Collected data entries:
★ ★ ★

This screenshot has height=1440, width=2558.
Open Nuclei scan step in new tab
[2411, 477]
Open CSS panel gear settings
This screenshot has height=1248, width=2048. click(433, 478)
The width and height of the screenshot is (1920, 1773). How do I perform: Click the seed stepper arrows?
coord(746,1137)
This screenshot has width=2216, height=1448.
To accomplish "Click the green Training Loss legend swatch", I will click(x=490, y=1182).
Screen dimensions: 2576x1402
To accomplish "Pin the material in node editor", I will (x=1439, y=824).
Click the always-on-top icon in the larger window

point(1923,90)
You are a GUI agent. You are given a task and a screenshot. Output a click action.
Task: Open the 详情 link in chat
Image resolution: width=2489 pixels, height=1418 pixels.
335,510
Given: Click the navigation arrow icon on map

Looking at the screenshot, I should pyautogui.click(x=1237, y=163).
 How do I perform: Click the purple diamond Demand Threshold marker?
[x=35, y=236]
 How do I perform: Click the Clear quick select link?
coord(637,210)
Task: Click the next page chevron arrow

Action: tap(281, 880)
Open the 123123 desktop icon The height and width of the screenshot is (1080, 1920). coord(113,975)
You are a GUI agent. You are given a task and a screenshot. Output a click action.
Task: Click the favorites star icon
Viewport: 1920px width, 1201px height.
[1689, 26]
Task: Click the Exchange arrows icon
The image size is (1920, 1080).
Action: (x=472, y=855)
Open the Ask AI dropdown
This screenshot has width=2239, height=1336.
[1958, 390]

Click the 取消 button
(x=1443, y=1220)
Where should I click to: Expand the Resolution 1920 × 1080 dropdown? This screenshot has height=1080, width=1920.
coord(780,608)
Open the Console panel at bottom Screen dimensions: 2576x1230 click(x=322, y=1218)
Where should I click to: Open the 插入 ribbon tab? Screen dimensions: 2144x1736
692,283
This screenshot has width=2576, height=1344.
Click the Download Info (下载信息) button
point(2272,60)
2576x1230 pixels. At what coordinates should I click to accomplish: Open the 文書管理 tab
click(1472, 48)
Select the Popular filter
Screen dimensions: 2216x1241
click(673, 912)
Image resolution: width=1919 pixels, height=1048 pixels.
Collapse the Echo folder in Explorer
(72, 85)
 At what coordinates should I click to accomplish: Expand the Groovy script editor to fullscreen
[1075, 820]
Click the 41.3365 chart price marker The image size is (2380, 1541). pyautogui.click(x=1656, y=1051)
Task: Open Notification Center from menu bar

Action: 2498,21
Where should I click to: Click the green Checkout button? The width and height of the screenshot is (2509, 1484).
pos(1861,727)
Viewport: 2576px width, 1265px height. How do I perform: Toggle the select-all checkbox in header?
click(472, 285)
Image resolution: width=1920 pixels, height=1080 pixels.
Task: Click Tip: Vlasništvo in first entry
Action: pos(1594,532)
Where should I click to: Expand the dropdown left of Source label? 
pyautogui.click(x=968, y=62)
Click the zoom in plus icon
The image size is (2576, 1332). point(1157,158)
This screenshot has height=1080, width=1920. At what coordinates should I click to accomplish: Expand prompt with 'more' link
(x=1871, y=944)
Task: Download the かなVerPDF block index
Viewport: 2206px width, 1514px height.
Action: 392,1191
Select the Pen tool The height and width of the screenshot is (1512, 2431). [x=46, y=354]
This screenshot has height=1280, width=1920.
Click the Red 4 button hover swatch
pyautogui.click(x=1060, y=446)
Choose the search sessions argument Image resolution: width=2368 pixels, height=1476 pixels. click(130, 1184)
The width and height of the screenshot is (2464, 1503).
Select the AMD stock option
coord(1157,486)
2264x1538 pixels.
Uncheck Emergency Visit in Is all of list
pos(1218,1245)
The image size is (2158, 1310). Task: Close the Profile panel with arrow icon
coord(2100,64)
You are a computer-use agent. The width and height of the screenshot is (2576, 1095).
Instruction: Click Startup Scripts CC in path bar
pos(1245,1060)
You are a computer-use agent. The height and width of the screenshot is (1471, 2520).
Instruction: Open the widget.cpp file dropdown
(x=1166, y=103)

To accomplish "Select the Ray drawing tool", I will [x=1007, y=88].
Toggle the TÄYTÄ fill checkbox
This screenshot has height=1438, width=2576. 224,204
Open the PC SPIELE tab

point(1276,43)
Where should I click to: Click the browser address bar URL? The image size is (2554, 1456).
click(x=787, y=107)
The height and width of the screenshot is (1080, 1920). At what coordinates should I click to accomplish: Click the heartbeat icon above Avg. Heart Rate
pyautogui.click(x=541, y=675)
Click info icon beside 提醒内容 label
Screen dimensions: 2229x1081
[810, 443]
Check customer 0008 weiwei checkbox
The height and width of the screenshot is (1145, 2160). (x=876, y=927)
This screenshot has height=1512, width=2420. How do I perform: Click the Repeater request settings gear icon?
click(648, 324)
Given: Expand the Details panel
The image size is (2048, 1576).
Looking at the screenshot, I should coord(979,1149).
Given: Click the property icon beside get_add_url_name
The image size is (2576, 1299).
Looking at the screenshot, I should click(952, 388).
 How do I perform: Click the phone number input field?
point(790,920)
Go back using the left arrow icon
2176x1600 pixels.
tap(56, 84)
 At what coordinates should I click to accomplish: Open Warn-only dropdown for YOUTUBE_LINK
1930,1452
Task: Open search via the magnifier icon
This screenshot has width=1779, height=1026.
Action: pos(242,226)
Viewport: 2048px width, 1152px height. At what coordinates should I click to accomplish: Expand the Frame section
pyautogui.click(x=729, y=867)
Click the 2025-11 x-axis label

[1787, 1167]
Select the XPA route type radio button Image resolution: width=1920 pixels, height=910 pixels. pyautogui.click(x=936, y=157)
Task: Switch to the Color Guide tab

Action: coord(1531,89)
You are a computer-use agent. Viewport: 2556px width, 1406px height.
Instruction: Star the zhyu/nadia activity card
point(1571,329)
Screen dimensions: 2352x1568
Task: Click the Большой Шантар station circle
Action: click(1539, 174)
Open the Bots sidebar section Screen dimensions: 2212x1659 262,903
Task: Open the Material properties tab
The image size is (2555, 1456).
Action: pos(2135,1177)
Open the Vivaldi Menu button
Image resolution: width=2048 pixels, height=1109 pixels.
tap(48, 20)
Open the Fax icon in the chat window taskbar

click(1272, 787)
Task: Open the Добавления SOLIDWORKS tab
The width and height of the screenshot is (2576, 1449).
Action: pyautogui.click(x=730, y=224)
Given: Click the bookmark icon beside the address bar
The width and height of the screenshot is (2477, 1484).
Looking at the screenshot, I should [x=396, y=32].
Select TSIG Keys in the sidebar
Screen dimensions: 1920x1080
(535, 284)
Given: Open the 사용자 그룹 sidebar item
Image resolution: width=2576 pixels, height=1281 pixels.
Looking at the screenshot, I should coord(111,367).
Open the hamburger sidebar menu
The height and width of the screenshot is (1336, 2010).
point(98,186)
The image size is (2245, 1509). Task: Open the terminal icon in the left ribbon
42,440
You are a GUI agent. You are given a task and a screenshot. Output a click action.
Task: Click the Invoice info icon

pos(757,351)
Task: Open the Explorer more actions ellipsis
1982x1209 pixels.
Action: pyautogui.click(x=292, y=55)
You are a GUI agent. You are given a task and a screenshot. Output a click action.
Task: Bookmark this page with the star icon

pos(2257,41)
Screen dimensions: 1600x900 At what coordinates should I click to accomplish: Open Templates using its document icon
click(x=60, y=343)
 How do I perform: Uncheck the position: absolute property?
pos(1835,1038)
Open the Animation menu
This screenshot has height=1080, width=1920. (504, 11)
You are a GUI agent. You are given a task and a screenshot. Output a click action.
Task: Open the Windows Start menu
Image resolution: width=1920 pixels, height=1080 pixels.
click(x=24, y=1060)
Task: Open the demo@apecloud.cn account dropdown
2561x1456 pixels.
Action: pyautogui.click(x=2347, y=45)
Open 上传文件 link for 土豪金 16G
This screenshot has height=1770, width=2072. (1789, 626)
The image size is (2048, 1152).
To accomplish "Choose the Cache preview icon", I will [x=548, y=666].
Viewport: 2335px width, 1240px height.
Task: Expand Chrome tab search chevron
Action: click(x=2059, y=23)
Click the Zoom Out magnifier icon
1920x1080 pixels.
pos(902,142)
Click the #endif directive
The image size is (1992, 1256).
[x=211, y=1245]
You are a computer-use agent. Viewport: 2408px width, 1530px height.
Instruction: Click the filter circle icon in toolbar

★ ★ ★

## [Work instructions]
Output only an exact transcription of the lines above from the one with "Check customer 0008 weiwei checkbox" up to and including the one with "Task: Open the Добавления SOLIDWORKS tab".

## [Exercise output]
Check customer 0008 weiwei checkbox
The height and width of the screenshot is (1145, 2160). (x=876, y=927)
This screenshot has height=1512, width=2420. How do I perform: Click the Repeater request settings gear icon?
click(648, 324)
Given: Expand the Details panel
The image size is (2048, 1576).
Looking at the screenshot, I should coord(979,1149).
Given: Click the property icon beside get_add_url_name
The image size is (2576, 1299).
Looking at the screenshot, I should click(952, 388).
 How do I perform: Click the phone number input field?
point(790,920)
Go back using the left arrow icon
2176x1600 pixels.
tap(56, 84)
 At what coordinates should I click to accomplish: Open Warn-only dropdown for YOUTUBE_LINK
1930,1452
Task: Open search via the magnifier icon
This screenshot has width=1779, height=1026.
Action: pos(242,226)
Viewport: 2048px width, 1152px height. At what coordinates should I click to accomplish: Expand the Frame section
pyautogui.click(x=729, y=867)
Click the 2025-11 x-axis label

[1787, 1167]
Select the XPA route type radio button Image resolution: width=1920 pixels, height=910 pixels. pyautogui.click(x=936, y=157)
Task: Switch to the Color Guide tab

Action: coord(1531,89)
You are a computer-use agent. Viewport: 2556px width, 1406px height.
Instruction: Star the zhyu/nadia activity card
point(1571,329)
Screen dimensions: 2352x1568
Task: Click the Большой Шантар station circle
Action: click(1539, 174)
Open the Bots sidebar section Screen dimensions: 2212x1659 262,903
Task: Open the Material properties tab
The image size is (2555, 1456).
Action: pos(2135,1177)
Open the Vivaldi Menu button
Image resolution: width=2048 pixels, height=1109 pixels.
tap(48, 20)
Open the Fax icon in the chat window taskbar

click(1272, 787)
Task: Open the Добавления SOLIDWORKS tab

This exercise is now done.